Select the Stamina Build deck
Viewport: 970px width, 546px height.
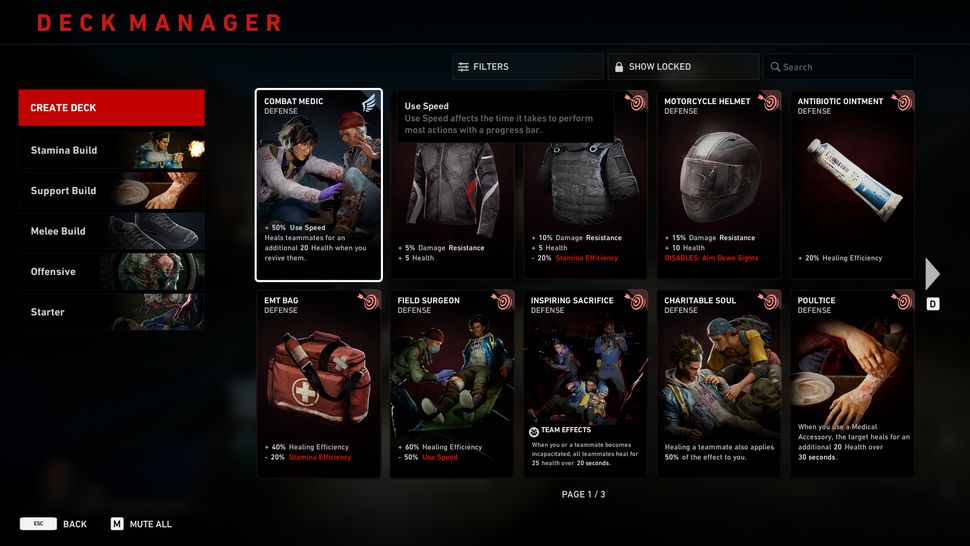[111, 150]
□ □ □ □ □ □ □
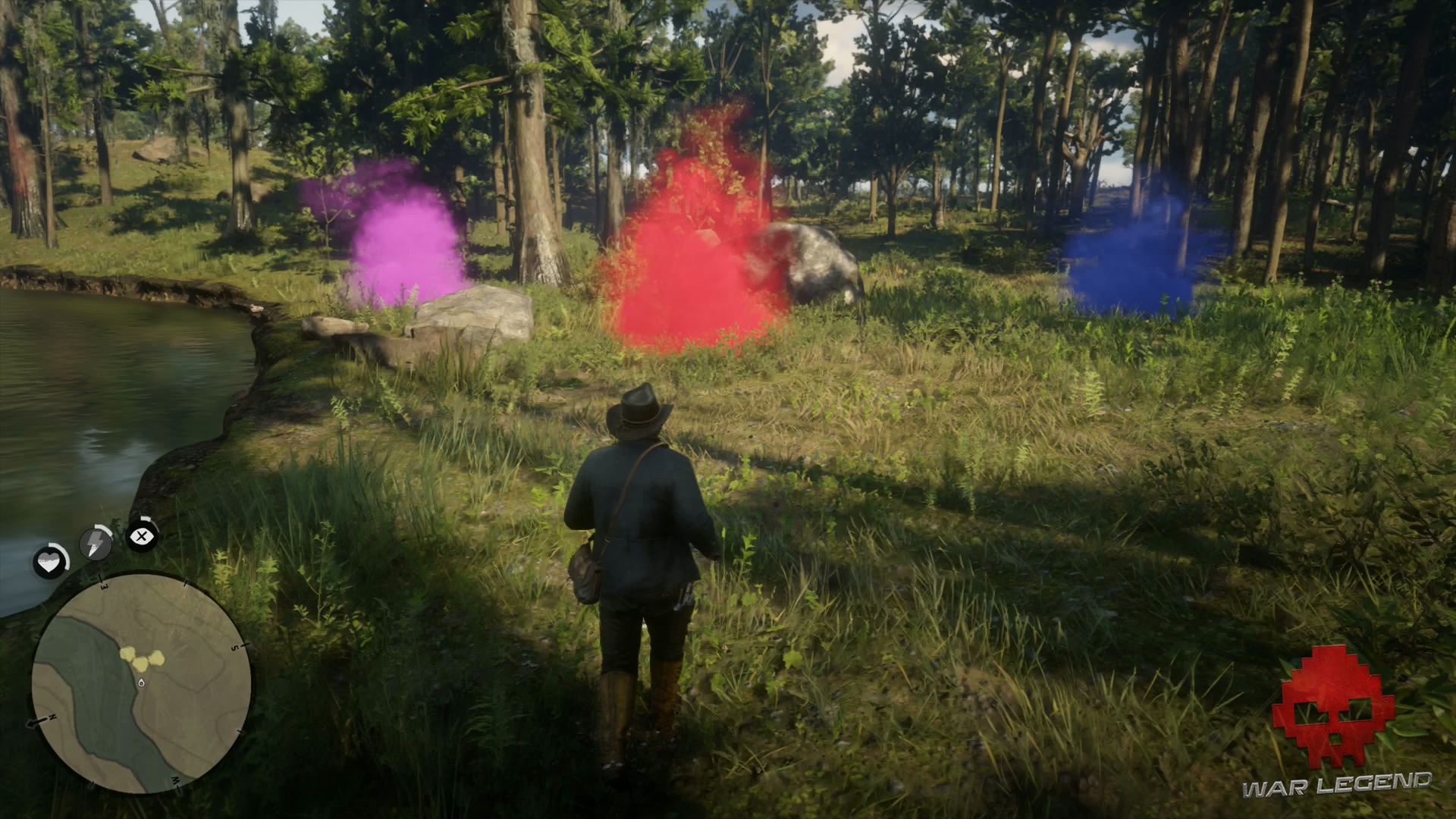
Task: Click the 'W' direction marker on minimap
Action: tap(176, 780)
□ □ □ □ □ □ □
- [Work to be completed] Count the lines in the entries above that contain the string "marker", with case taken into account, and give only that number.

- [Correct result] 1